Learning is about transformation, and transformation is the basis of enhanced learner performance. Effective learning takes the learner on a journey into new and unfamiliar terrains. However, for learning to occur the journey into the unfamiliar needs to start from a zone of intelligibility and safety.
At each step, it needs to travel just the right distance from the learner’s lifeworld starting point. In a world of profound and subtle diversity, our challenge is to engage with the identities of learners as we encounter them in the classroom.
Teaching and learning choices (pedagogy) need to be made explicit, pathways planned, and performance clearly tracked.
The Learning by Design project is premised on the notion that children have diverse learning needs and ways of knowing and that these are in many respects vastly different from their parents and grandparents. In an era of ubiquitous information and communications technologies there is a need for children to make sense of a multiplicity of communication channels, media types and technologies. There is also a need to immerse them in multimodal meaning-making environments, involving oral, written, visual, audio, gestural, spatial and tactile modes.

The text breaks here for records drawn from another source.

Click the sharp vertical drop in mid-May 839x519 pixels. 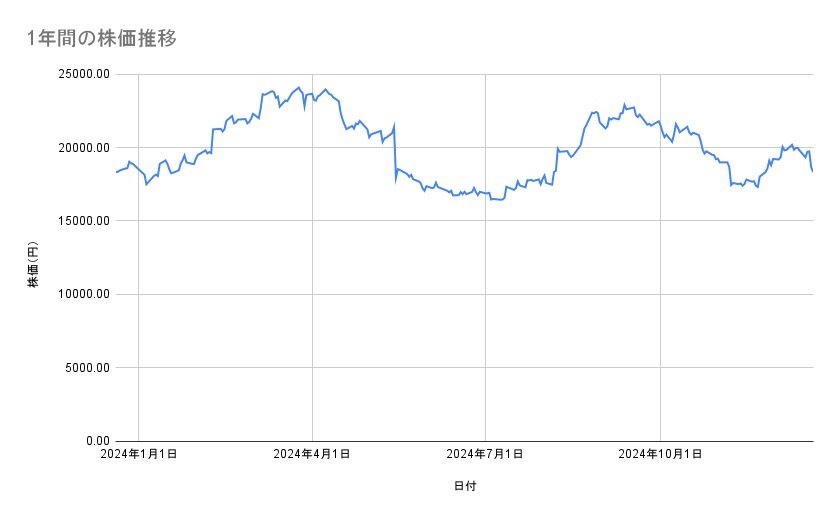[395, 152]
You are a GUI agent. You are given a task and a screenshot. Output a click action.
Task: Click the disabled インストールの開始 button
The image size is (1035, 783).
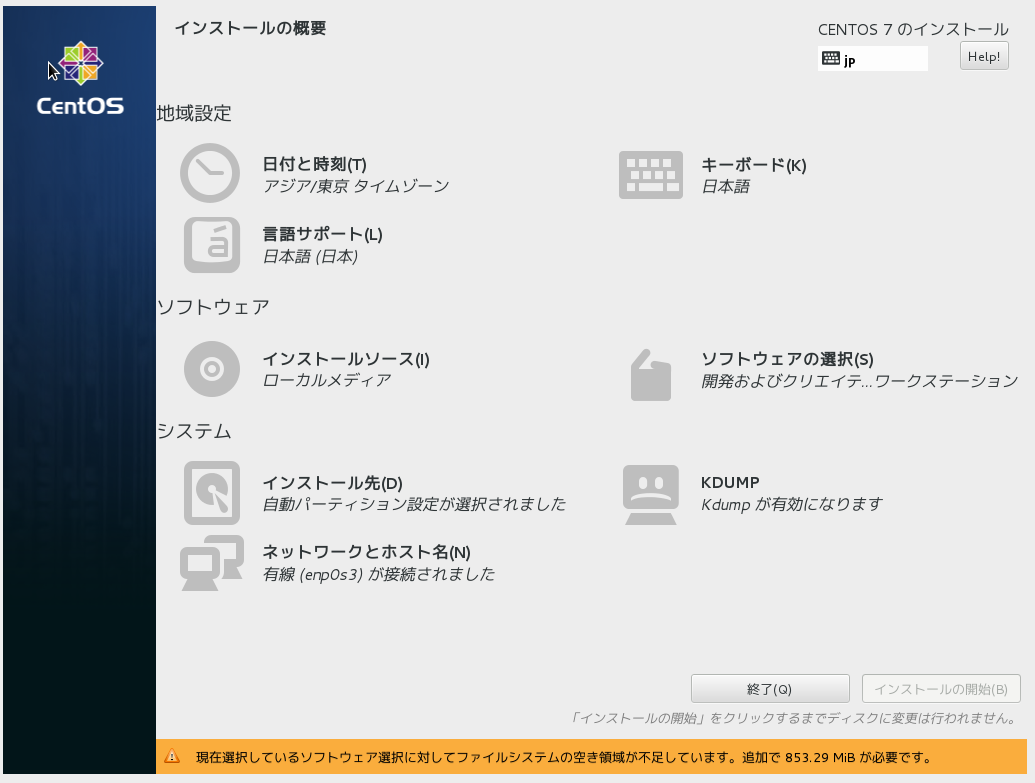click(941, 688)
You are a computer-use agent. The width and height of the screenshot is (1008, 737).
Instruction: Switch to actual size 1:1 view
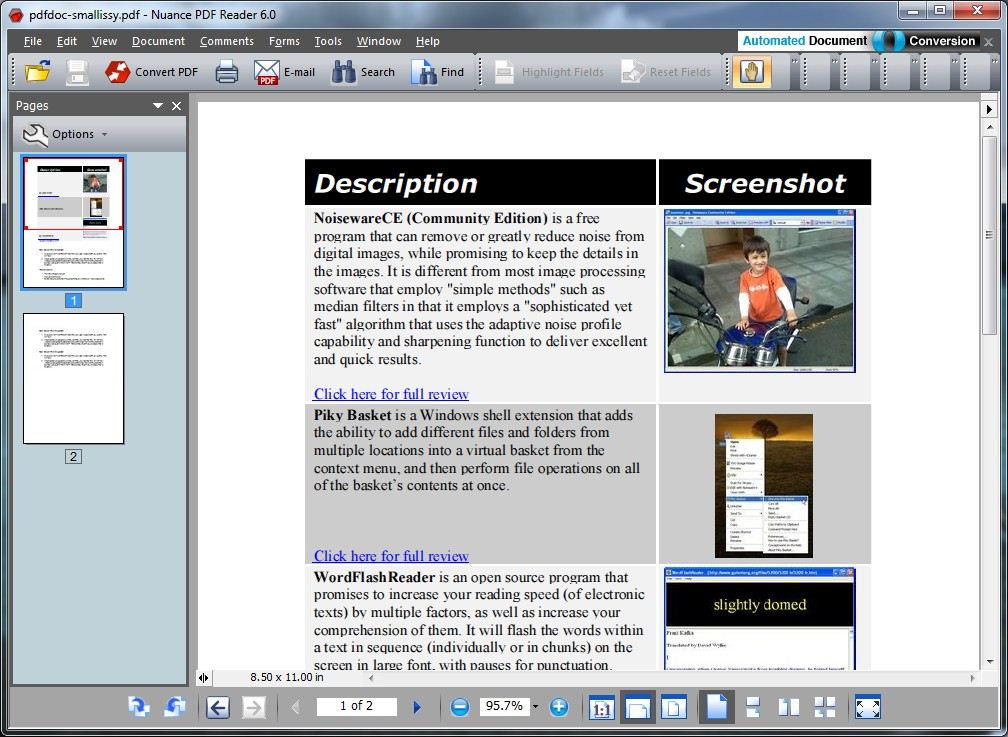tap(601, 707)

The project suggests that learning designs to meet these objectives should be documented at three levels:
- Pedagogy – the way that learning activities are selected and designed and experienced in any learning encounter. This is at the heart of learning and has the greatest impact on the performance and outcomes of the learner. We call this level of documentation the ‘Learning Module’ (formerly called the ‘Learning Element’)—the microdesigns of learning that are reflected in the sequence of learning activities or ‘Knowledge Processes’.
- Curriculum – documenting subject choices and disciplinary content over a course of study or program. These decisions are important for social, economic and political reasons and change in focus from time to time. We call this the ‘Learning Framework’ level.
- Education – where we articulate the goals and expectations of range of stakeholders, for example, learner, teacher, school, community district, government and so on. We call this the ‘Learning Community’ level of documentation.